All colors and color pigmentation of the sun, today I all be blue, pale blue and intense that it conveys an air of sadness, that blue that causes cold freezes your soul and little by little the heart.
I am so blue that I am in a limbo, in a pause human psyche and the momentum where sofia fight with spears and shields, where the depths of every human being both regurgitate tireless sobbing ... is a battle to dominate the attitudes, erratic control the destiny of a person ...
I feel that I can not think ... I do not think I can feel ...
stupid dilemma He destroyed countless nights just thinking, eh finish with thousands of tears that have fallen under the influence of feelings were thousands of salt-flavored drops that have lost their lives so much suffering ...
Today I'm just blue, thoughtful, serious, look I suddenly lost in a random point on what is in front of me, my ideas come together with the lack of reaction, my mind tells me, my heart replica .. .
LA AMO.
As much as my ideas do stunts in time and space the result is the same pain.
I can not control many things, just know what I want, just feel it announce that my heartbeat and while the internal debate continues, I chill.
Heart.
Beats, thousands of them, with strong regional face, a drum as loud as thunder, in every movement fervently announced his name. A flash of adrenaline that makes my body stand up with pride every time I see before me, I lose myself in your skin, I'm a slave to your hands, your embrace is my captivity and perfume ... God! your perfume ... eternal reminder of my visit to his bed.
If only I knew or could connect my senses to their own, she could love with the same intensity as I do ... would have no obstacles or doubt, confusion ... only she and I would be in communion ... but I'm just a loving heart with a tireless flame ... his heart has not realized what is happening here ... simply ignored and I am a "I love you" more like maybe just tells a friend ... but desperation is a bad counselor for the things of love, patience .... I say patience ...
Mind.
Go away, go, go away, run away! not to play with you, I will hurt more, do not you suffered enough? to risk ... We've had enough of this, the sleeplessness, alcohol, smoking,'re killing me, think cold, so you have to be cold! that stupid heart only gets you into trouble again and again, it seems you do not learn the lesson, when I listen to me! You should not love you ... but you did, you've decided to ignore me but for once in your life trust me and let everything marchémonos to a place where none of this exists, to a place where nobody knows us, where you are valued by the power of your thoughts and not judge you by what you have, like lights or what you lack ... trust me ... Go!
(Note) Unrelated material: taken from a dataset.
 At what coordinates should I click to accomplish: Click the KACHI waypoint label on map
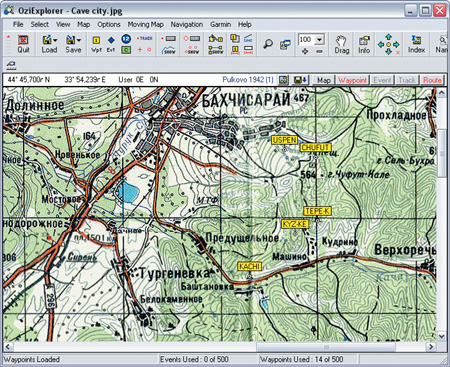coord(250,266)
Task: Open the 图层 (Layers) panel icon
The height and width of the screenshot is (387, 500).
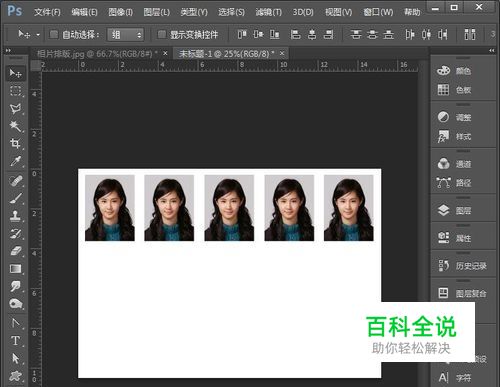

and the debate continues between blows, crying and cursing ... silence the two I can not, nor heeding both ... haunt me these ideas and feelings day and night ...
Two days ago I avoid saying what I feel and the soul becomes one passes me, I want chest bursting with so many "I LOVE YOU" that I have not wanted to spend, I bite my hand not to write directly to dying to see it and be at your side, not whether is best, not stated, but I'll keep doing it until you simply can not more ...
The umpire is my naivete, I'm keeping hope, like a child protecting a speck of dust to prevent the wind tore it out of hand, is the last thing I have, hope that their chest, ever ceases to be an ice and start melt in my heat ... and if that does not happen ... then my mind will win the game and just ... I'll ... like a dog with its tail between its legs will leave my fate to any place that takes me away from the heart .... Blue live.